It’s a scene we’re all familiar with, perhaps in movies or on television shows. A woman gives birth (almost always excruciatingly) and is so exhausted afterwards, but the minute the nurses place her newborn child upon her breast, it’s as if the pain ebbs away and the new mother, overwhelmed with feelings of joy, starts crying.
What is it exactly about giving birth that triggers this reaction? Is it purely a glamorized scene in media? Or is there actual scientific data justifying such instances? Does not crying after giving birth make a woman a bad parent? We take a look at the physical and emotional factors associated with giving birth, and ask real moms as well if they can relate to what we call, in this case, “new mommy tears”.
Real moms: did they cry or not when they gave birth?
30-year-old Maan Roxas-Tolentino, business development & operations manager of a medical and dental center, and mom to 1-month-old Maria Andrea, says she definitely wept when she first saw her baby. “As a first time parent, I was very ecstatic,” Tolentino explains. I've always imagined how my baby looks like, if she looks like me or his dad. It's just priceless!”

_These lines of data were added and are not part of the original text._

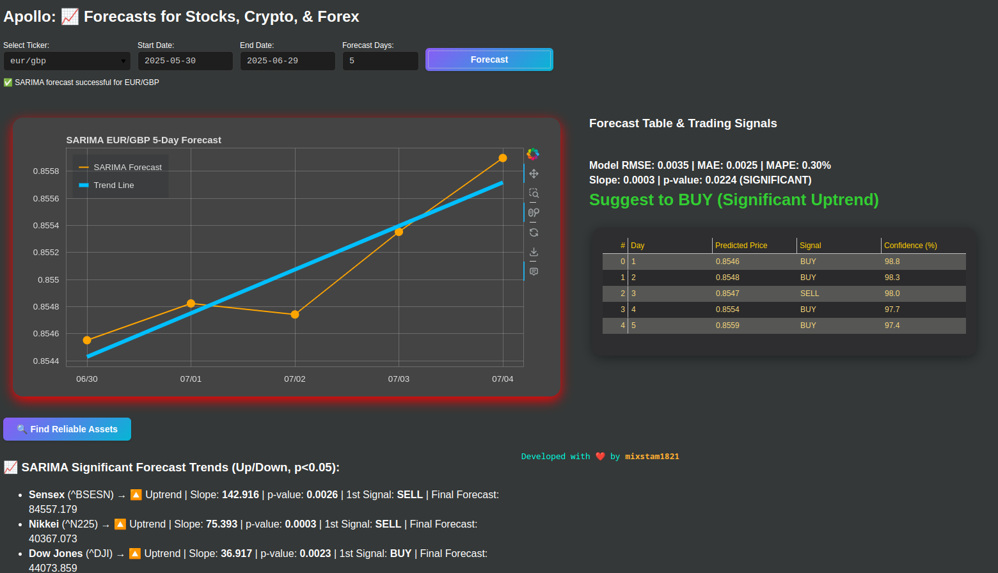Sort table by Confidence (%) column
The height and width of the screenshot is (573, 998).
click(910, 246)
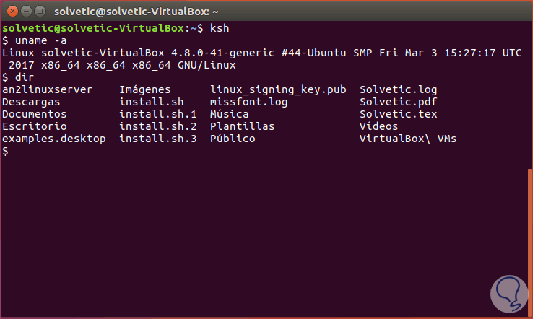Click the Plantillas directory name
The image size is (533, 319).
242,126
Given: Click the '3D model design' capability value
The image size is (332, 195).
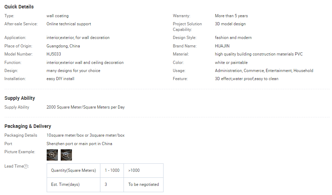Looking at the screenshot, I should [x=230, y=24].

As for Meggie Atutubo-Sta. Maria, 26-year-old mom to 4-month-old Hannah Elise, she says it was her husband who looked like he was going to burst into tears after she gave birth. “When I would look at my daughter after delivery, it was like I couldn’t believe that she came from inside me!” Sta. Maria exclaims. “But I did feel ecstatic and extremely relieved after giving birth.”